* Objetivo indicado *
¿Puedes editar las líneas que empiezan en la que contiene "Click the Reorder button" y terminan en la que contiene "Action: point(273,526)", ambas incluidas, sustituyendo "click action" por "tap action" y dejando todo lo demás sin cambios?

* Entradas de datos *
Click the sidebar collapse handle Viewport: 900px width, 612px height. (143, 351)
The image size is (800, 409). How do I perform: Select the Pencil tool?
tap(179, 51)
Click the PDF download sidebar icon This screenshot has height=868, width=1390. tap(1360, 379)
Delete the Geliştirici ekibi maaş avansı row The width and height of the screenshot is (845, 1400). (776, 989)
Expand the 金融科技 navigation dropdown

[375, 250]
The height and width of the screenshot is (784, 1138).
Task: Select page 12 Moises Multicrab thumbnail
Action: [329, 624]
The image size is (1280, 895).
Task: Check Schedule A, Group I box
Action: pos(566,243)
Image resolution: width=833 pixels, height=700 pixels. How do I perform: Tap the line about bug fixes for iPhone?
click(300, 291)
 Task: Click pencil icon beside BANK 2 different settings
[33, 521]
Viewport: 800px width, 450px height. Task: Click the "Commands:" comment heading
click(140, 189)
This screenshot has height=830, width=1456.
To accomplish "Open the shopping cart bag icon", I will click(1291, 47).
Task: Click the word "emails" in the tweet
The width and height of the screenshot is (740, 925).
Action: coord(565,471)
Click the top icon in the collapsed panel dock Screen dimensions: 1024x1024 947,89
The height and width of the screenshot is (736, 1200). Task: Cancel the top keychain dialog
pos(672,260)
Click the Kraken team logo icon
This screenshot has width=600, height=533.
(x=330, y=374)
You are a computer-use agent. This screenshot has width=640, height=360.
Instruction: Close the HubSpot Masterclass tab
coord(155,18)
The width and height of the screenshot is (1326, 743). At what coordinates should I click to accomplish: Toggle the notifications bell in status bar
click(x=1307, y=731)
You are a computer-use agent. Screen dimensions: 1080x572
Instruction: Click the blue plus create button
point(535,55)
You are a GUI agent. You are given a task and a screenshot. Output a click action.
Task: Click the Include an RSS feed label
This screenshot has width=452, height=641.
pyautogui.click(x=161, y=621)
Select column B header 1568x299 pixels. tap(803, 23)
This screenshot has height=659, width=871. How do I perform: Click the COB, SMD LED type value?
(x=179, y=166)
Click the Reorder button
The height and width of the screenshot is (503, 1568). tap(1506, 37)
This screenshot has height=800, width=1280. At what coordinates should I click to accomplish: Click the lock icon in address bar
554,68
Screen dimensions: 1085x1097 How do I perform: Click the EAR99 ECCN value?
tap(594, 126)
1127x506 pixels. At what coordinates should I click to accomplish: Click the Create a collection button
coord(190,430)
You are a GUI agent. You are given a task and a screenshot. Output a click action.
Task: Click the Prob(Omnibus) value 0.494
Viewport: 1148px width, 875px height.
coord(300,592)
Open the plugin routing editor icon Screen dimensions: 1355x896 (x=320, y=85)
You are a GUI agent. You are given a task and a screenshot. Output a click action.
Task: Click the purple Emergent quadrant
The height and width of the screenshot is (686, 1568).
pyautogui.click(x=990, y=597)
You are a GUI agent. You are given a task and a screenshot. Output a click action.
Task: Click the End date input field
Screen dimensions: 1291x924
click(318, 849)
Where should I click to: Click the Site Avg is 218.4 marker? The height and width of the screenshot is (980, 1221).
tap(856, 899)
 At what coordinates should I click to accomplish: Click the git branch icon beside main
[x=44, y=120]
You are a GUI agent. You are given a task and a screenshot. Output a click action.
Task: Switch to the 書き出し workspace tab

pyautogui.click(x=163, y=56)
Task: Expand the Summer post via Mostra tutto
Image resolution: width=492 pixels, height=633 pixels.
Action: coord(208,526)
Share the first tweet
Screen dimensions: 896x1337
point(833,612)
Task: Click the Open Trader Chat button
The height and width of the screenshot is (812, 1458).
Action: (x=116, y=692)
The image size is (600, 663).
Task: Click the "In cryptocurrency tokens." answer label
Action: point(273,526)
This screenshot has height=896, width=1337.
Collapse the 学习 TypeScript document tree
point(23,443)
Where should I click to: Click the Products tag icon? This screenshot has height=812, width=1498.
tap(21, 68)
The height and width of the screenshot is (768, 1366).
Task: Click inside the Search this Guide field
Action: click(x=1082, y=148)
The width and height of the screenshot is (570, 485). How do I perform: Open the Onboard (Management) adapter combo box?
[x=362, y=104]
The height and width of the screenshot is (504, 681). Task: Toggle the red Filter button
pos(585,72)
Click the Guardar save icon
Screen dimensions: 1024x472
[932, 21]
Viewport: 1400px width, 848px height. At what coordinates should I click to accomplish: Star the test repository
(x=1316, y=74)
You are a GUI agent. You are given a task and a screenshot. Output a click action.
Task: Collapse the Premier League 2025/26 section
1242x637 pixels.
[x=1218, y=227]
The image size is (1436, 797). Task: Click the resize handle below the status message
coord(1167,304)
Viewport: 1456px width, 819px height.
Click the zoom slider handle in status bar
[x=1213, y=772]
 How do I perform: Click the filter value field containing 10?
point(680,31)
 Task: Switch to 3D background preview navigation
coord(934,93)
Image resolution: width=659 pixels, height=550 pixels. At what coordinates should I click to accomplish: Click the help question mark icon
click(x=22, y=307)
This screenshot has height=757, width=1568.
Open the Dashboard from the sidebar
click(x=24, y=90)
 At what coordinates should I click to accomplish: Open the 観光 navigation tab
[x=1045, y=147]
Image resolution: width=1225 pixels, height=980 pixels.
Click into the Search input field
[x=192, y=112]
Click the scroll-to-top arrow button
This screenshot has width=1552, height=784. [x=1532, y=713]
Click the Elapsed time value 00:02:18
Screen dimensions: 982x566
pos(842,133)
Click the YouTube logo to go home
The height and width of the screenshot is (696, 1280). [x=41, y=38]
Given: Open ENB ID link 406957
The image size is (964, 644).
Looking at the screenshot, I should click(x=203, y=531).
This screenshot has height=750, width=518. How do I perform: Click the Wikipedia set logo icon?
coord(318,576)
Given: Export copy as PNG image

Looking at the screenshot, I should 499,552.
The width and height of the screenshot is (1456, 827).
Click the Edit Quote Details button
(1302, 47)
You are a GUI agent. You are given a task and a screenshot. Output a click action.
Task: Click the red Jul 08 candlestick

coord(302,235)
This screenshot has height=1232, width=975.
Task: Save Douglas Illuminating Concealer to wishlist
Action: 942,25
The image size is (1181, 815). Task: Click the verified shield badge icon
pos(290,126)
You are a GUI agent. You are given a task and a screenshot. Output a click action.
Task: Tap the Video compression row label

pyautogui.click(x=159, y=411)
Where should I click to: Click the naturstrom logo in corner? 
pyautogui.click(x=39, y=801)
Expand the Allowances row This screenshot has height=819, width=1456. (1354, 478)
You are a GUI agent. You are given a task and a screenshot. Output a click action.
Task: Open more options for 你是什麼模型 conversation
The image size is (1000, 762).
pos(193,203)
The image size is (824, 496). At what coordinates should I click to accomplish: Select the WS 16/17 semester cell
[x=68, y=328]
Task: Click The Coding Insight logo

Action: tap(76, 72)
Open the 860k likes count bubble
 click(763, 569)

* Solución del ejercicio *
Click the Reorder button
The height and width of the screenshot is (503, 1568). tap(1506, 37)
This screenshot has height=800, width=1280. At what coordinates should I click to accomplish: Click the lock icon in address bar
554,68
Screen dimensions: 1085x1097 How do I perform: Click the EAR99 ECCN value?
tap(594, 126)
1127x506 pixels. At what coordinates should I click to accomplish: Click the Create a collection button
coord(190,430)
You are a GUI agent. You are given a task and a screenshot. Output a tap action.
Task: Click the Prob(Omnibus) value 0.494
Viewport: 1148px width, 875px height.
coord(300,592)
Open the plugin routing editor icon Screen dimensions: 1355x896 (x=320, y=85)
You are a GUI agent. You are given a task and a screenshot. Output a tap action.
Task: Click the purple Emergent quadrant
The height and width of the screenshot is (686, 1568).
pyautogui.click(x=990, y=597)
You are a GUI agent. You are given a task and a screenshot. Output a tap action.
Task: Click the End date input field
Screen dimensions: 1291x924
click(318, 849)
Where should I click to: Click the Site Avg is 218.4 marker? The height and width of the screenshot is (980, 1221).
tap(856, 899)
 At what coordinates should I click to accomplish: Click the git branch icon beside main
[x=44, y=120]
You are a GUI agent. You are given a task and a screenshot. Output a tap action.
Task: Switch to the 書き出し workspace tab

pyautogui.click(x=163, y=56)
Task: Expand the Summer post via Mostra tutto
Image resolution: width=492 pixels, height=633 pixels.
Action: coord(208,526)
Share the first tweet
Screen dimensions: 896x1337
point(833,612)
Task: Click the Open Trader Chat button
The height and width of the screenshot is (812, 1458).
Action: (x=116, y=692)
The image size is (600, 663).
Task: Click the "In cryptocurrency tokens." answer label
Action: point(273,526)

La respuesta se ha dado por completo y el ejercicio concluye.